I was lucky; my surgeon was allocated to me on the taxi rank principle- but proved to be excellent both technically and in his dealings with his patients. For me, his personal kindness and his perception of me as an individual made a bad situation, much less bad. I still think of him fondly though he is no longer in my area.
My daughter has just the opposite, ongoing experience - her surgeon is technically excellent but hopeless with her patients (yes, unfortunately it’s a woman- which make it worse!) She is notorious for her lack of empathy and her poor communication skills: her patients inevitably feel worse after they have seen her than they did when they went in …and they are frightened of her. This just can’t be right, can it?
Hi all,
I met my surgeon on the 1 feb and i have to say she really made me feel at ease,good eye contact and empathy.As we’ll all probably spend quite a lot of time in their company, you at least have to feel at ease with them. Lesleyxx
I just wanted to remind you about the ‘live chat’ session which breast cancer care run every Thursday evening from 9 to 10pm. This session is run by a trained facilitator and a specialist nurse and means you are able to talk on-line in real time with each other about how you are feeling. To join just click on the live chat link on the front page of the forums.

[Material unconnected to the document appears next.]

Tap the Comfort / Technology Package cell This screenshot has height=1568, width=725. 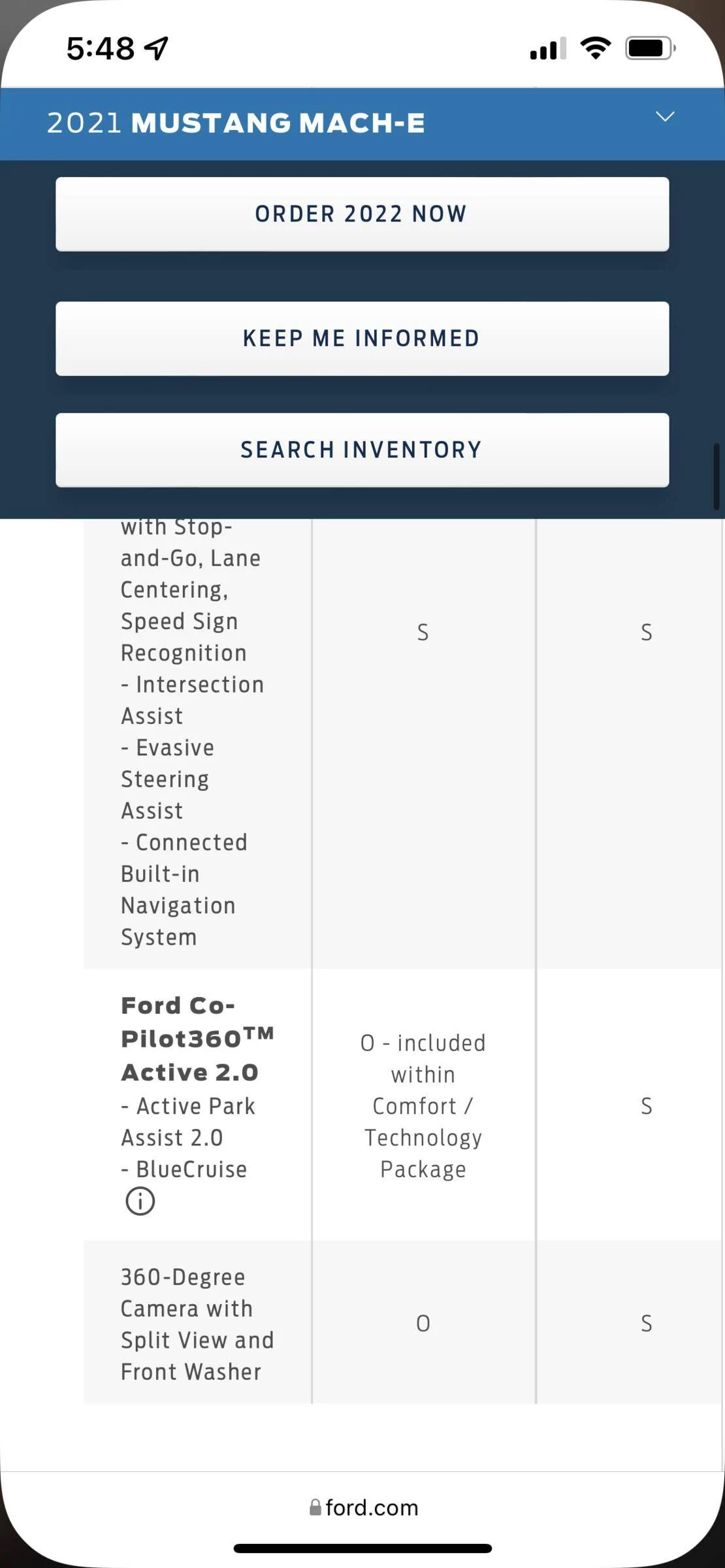click(x=423, y=1105)
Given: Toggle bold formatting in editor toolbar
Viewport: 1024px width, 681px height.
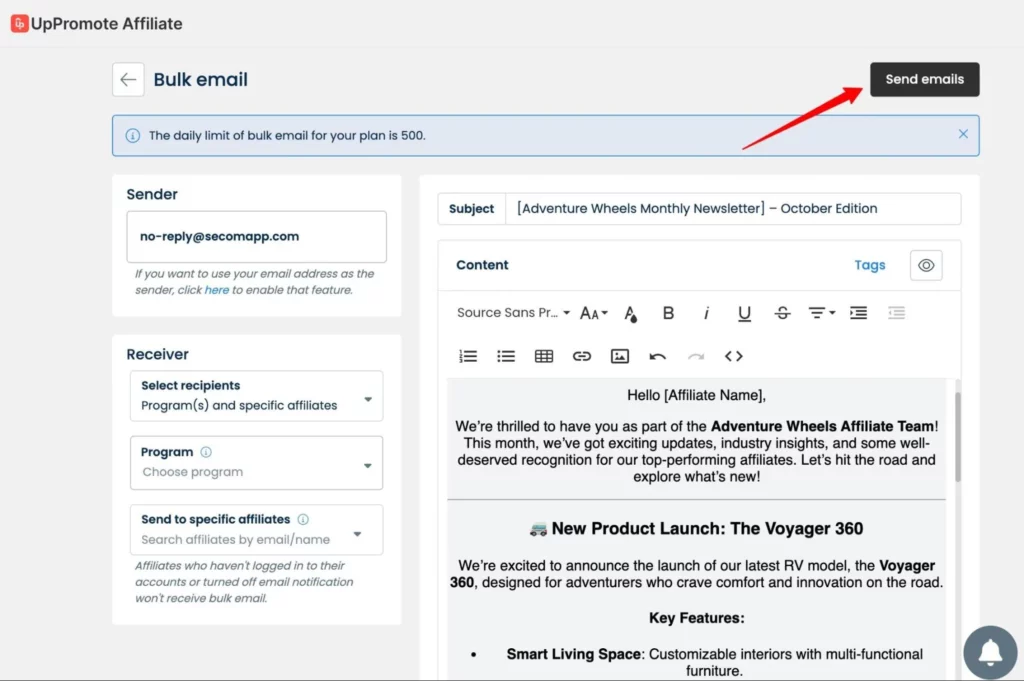Looking at the screenshot, I should click(668, 313).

I’ve posted two comments gto you today and neither have come up. Don’t want to waste time doing it again if it’s not going to work. Just checking to see if this post appears.
I have tried three times to post a message of support for you for Friday. I don’t know why my posts are not appearing. I have so much to say but don’t want to repeat my posts if theyre not going to appear. I’ll be thinking of you and I will try again tomorrow.’